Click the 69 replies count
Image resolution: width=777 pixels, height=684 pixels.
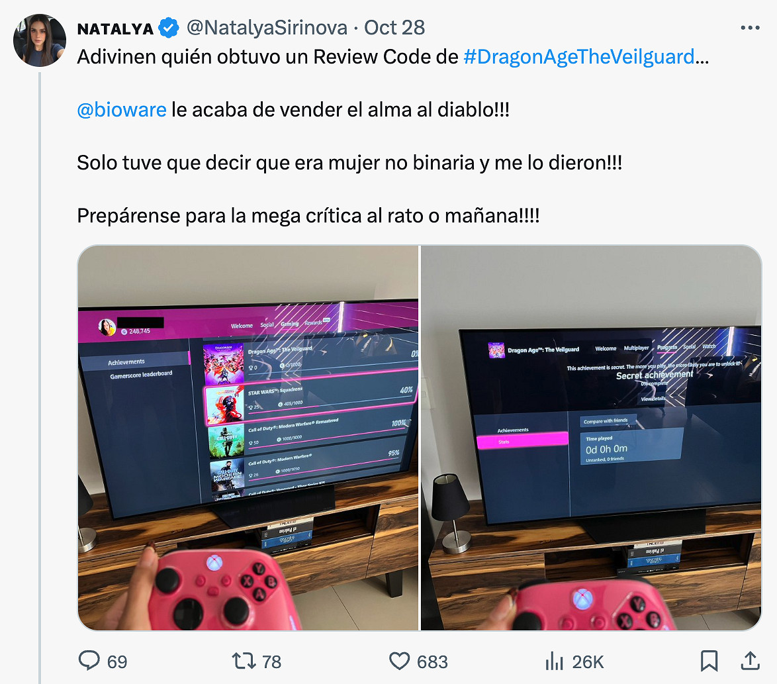pyautogui.click(x=117, y=661)
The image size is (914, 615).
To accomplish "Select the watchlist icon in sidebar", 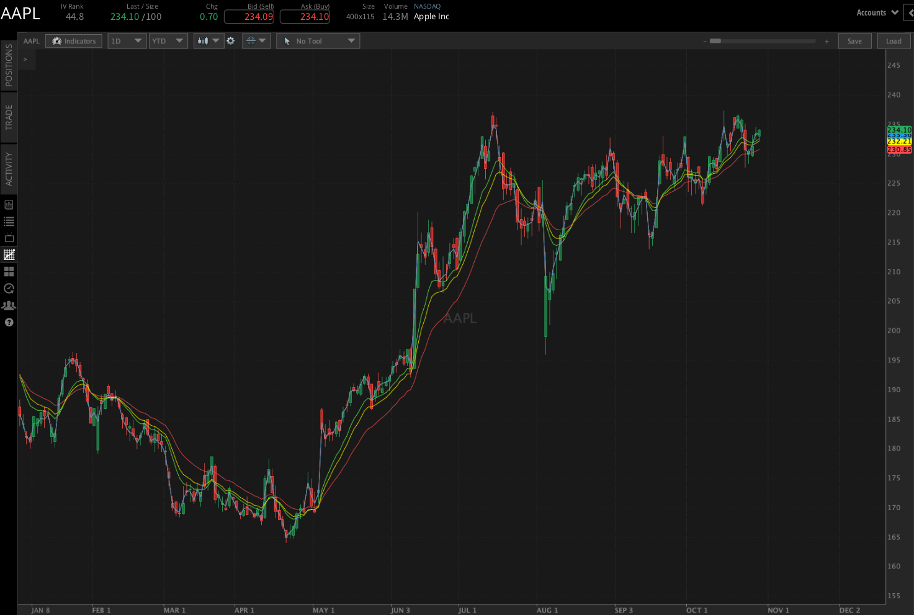I will tap(9, 221).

____

Count the lines in the records above that contain the word "resolution". Reply with the number alone.

1